The Third Amendment — Lowering the Threshold for Listed Company Share Acquisitions

On November 22, 2019, the legislature adopted a draft amendment to FEFTA that would authorize the government to lower the notification threshold for the acquisition of shares in a public company operating within a specified regulated business industry from 10% to as low as 1%.

In parallel, to avoid disproportionately disincentivizing lower-risk inbound investment, the Ministry of Finance has announced that: 

  • While it intends to lower the prior notification threshold for acquisitions of shares in a public company operating within one of FEFTA’s specified regulated industries, it will not lower the current 10% post-closing notification threshold applicable to investments in businesses outside FEFTA's specified regulated business industries.
  • It will adopt a number of general exemptions from the prior notification requirement for portfolio investments and certain other investment types, which will apply even when the listed company operates within one of FEFTA’s specified regulated industries. A foreign investor’s eligibility to rely on these exemptions will be conditioned on its compliance with covenants prohibiting it and its affiliates from (i) acting as an officer (yakuin) of the listed company, (ii) proposing the sale or abolishment of certain material businesses of the listed company, and (iii) accessing any of the listed company’s non-public technical information relevant to public safety in Japan.
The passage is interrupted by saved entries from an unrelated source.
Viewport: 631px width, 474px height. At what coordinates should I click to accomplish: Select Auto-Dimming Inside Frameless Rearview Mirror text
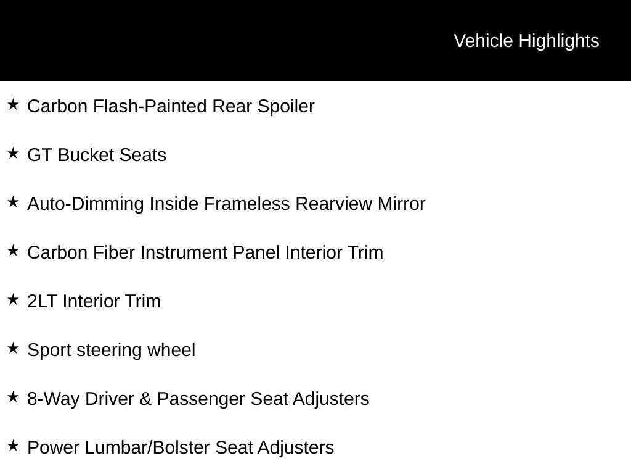(x=226, y=204)
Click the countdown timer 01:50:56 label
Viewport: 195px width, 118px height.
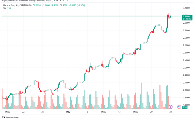pos(187,19)
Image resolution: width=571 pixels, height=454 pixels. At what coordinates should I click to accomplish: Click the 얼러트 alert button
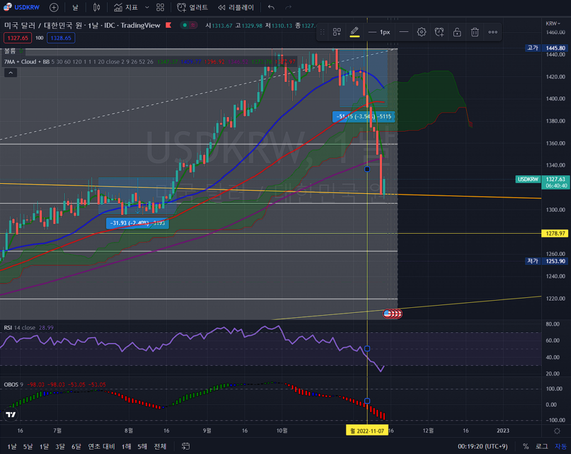click(x=192, y=7)
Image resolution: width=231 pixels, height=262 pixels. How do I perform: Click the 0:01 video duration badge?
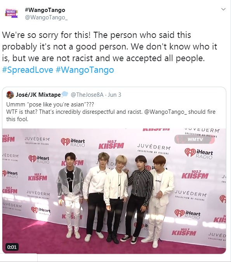(12, 247)
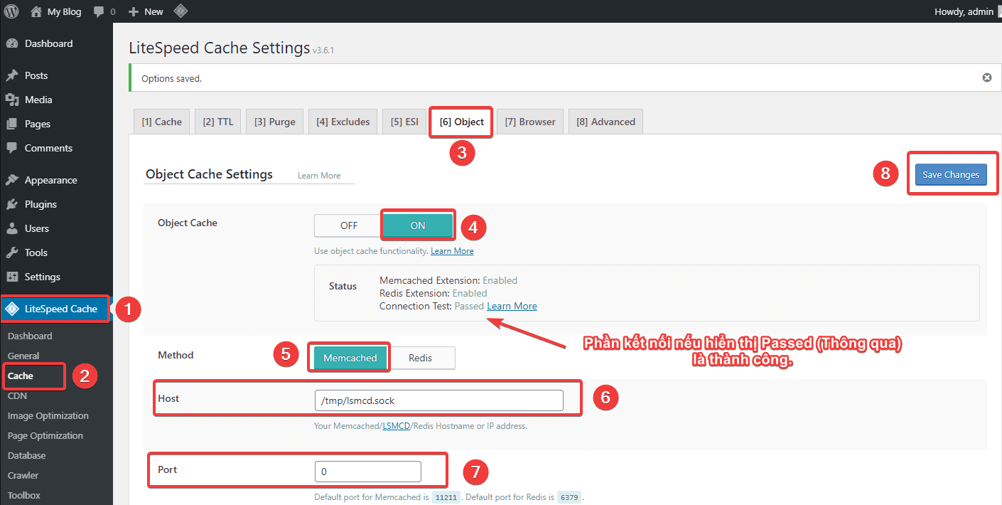
Task: Open the LSMCD link below Host
Action: click(x=396, y=426)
Notably, the Third Amendment is also expected to change the party or parties responsible for filing prior notification and post-closing notification in the partnership context. Currently, all foreign GPs and LPs must file an individual prior notification or post-closing notification (as the case may be) when their partnership acquires a qualifying equity or voting stake in a Japanese company. After the Third Amendment, however, this filing obligation will generally be shifted from the individual foreign GPs and LPs to the partnership itself. 
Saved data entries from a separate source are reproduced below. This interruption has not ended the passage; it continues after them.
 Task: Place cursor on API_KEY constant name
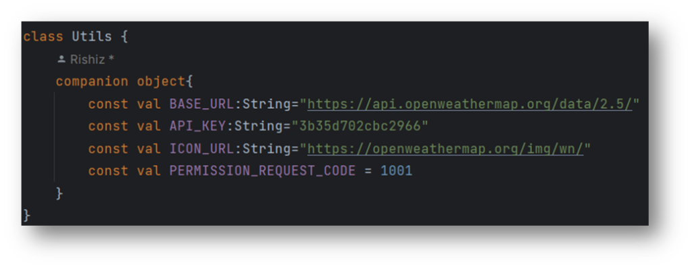click(x=197, y=127)
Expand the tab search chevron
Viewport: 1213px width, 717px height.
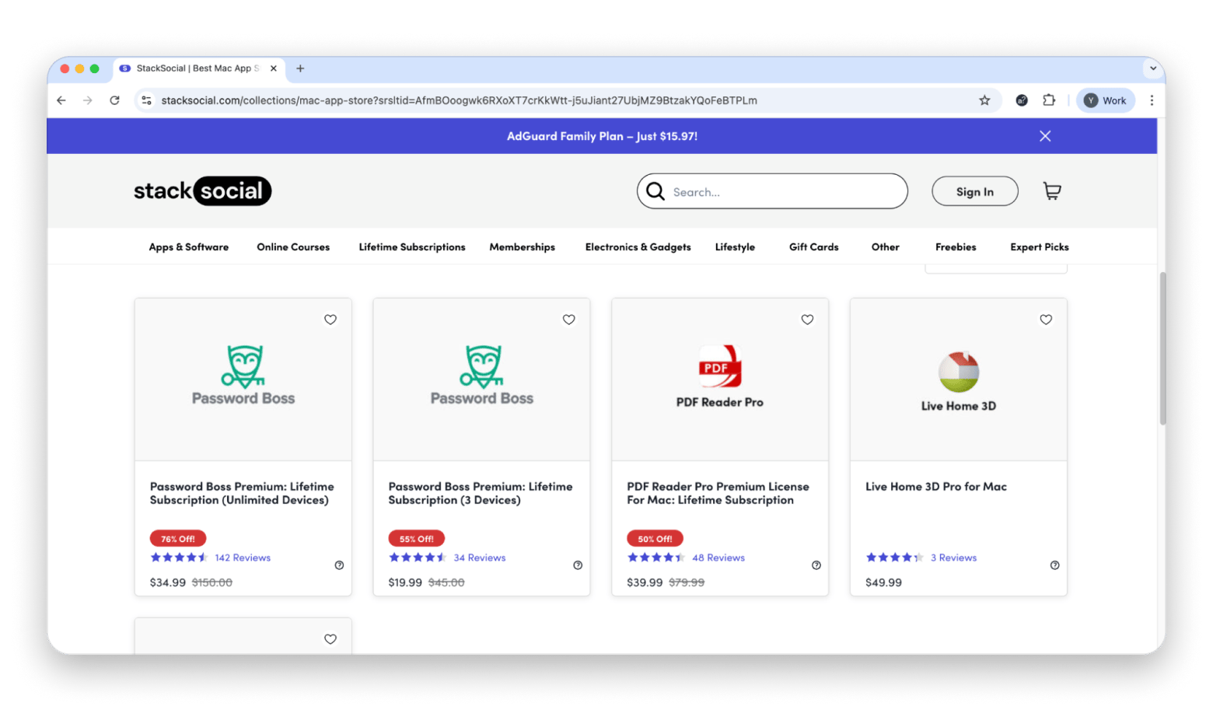coord(1152,68)
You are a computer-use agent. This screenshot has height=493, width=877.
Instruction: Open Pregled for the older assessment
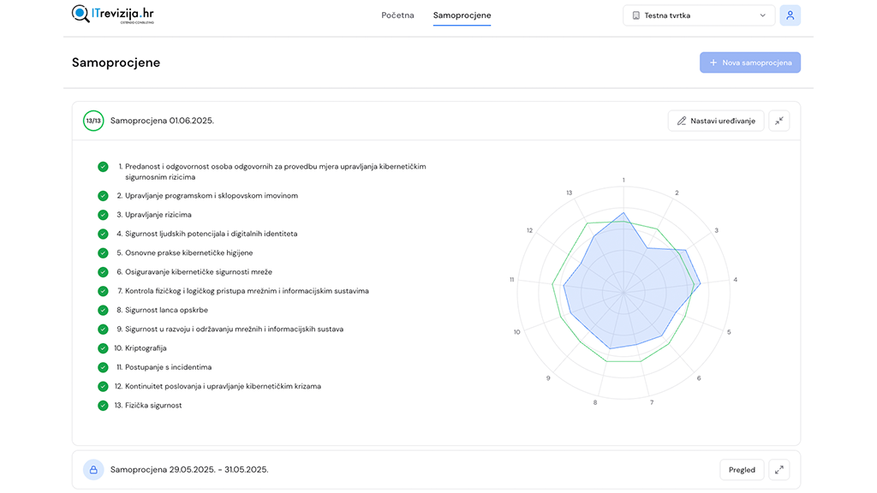click(x=742, y=469)
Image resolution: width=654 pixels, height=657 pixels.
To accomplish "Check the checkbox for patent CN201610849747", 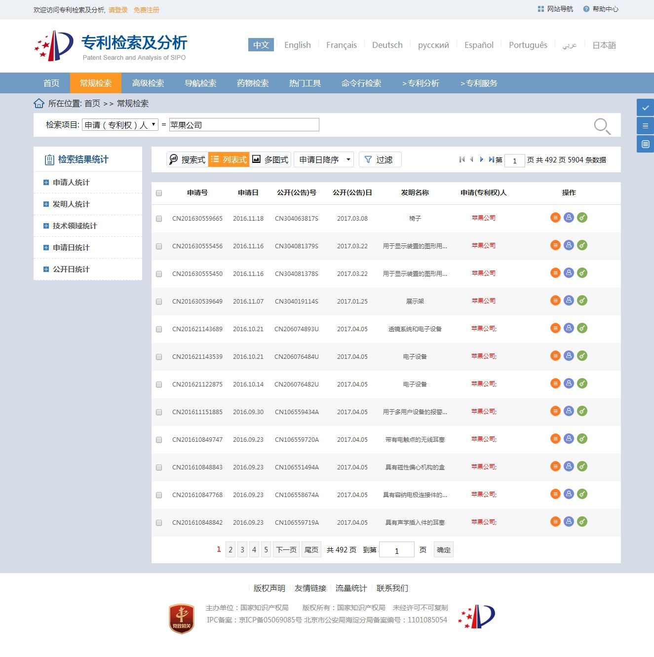I will tap(158, 440).
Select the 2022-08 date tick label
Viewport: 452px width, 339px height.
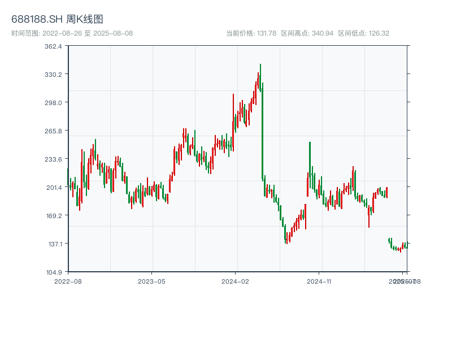[68, 281]
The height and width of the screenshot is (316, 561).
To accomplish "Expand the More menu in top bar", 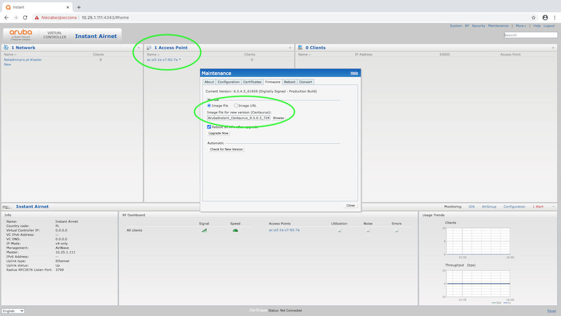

The Third Amendment is expected to take effect in late spring 2020, and draft enforcement regulations clarifying the Third Amendment likely will be promulgated shortly before it takes effect.

Looking Forward

Though all three FEFTA amendments may affect a wide range of cross-border transactions involving Japan, the Third Amendment in particular has drawn significant attention for its potentially far-reaching implications. Foreign investors should consider the impact of the recent FEFTA amendments on current and future investments in Japan.